NATIONAL HARBOR, Md. – The Pentagon is preparing to press the defense industry to increase its cyber security, with Deputy Secretary of Defense Patrick Shanahan saying it will become a key measurement for how industry is judged by the department.

“This is a public service announcement for those of you from industry, especially for those of you that are in the, I'll call it, higher tiers,” Shanahan told an audience at the annual Air Force Association conference Wednesday.

“Cybersecurity is, you know, probably going to be what we call the ‘fourth critical measurement.’ We’ve got quality, cost, schedule, but security is one of those measures that we need to hold people accountable for,” he said.

“We're going to work with our industrial partners to help them be as accountable for security as they are for quality. And it shouldn't be that being secure comes with a big bill. It's just like we wouldn't pay extra for quality. We shouldn't pay extra for security.”

The responsibilities of primes goes beyond just ensuring their own internal cyber security, in Shanahan’s eye. The former Boeing executive laid down the gauntlet to the biggest industrial partners, saying flatly it is part of their job to make sure the lower-tier supplier are secure as well.

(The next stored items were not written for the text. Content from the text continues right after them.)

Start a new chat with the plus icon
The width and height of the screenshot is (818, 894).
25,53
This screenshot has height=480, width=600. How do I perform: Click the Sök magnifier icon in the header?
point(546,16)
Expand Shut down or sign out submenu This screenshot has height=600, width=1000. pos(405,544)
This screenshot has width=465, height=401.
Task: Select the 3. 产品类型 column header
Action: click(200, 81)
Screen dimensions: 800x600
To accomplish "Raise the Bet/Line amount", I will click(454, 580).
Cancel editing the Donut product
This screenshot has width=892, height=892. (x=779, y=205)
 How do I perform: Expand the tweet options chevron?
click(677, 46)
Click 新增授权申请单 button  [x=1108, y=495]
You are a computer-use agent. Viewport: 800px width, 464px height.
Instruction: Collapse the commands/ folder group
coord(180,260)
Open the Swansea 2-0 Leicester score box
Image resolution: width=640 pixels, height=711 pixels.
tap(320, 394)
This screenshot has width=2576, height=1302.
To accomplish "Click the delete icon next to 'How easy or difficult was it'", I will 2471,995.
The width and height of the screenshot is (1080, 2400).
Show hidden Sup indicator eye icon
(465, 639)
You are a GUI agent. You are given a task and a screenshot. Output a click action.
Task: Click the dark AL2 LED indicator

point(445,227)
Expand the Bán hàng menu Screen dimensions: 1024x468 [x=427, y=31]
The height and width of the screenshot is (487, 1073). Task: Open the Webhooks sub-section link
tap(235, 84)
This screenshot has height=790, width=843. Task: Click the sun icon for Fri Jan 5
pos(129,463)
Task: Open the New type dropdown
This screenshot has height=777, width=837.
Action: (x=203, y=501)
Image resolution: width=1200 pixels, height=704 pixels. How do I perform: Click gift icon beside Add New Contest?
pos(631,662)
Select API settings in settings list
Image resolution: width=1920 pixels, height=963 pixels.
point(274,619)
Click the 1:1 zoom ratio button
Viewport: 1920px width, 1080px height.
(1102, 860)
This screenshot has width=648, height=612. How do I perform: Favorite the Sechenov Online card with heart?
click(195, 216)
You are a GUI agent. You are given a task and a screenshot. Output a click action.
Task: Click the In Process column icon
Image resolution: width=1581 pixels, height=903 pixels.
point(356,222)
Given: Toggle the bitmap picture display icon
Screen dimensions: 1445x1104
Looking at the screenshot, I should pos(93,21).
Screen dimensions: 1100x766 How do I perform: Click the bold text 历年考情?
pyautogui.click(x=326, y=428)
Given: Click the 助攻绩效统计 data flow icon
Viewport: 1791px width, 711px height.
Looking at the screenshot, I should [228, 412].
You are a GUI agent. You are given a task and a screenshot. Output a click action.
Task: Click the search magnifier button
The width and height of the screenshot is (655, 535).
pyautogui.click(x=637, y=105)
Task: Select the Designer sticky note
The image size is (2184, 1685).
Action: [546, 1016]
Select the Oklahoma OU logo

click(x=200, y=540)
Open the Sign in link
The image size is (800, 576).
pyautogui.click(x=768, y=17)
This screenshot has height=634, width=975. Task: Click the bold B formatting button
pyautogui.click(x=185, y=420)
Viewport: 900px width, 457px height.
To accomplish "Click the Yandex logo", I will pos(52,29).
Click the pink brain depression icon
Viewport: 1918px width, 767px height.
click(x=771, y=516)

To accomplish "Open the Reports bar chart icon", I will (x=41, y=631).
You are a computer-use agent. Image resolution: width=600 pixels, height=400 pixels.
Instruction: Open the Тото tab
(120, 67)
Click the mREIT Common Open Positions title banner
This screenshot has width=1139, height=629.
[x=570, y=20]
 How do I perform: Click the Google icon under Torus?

“I'm a real strong believer that the Tier 1 and Tier 2 leadership has a responsibility to manage the supply chain. And that's where we have real gaps,” he said. “Security is the standard. It's the expectation. It's not something that's above and beyond what we've done before.”

In recent years the Pentagon has been increasingly vocal about its concerns that lower-tier suppliers are not as secure digitally as they need to be; unsecured parts from those suppliers can then be incorporated into larger projects, potentially with vulnerabilities that would not be discovered until it is too late.

To try and address that, the Pentagon has been looking at a plan to launch red team cyber attacks on industrial partners, in which a cell would test vulnerabilities and try to penetrate the contractors' systems, in order to identify weaknesses.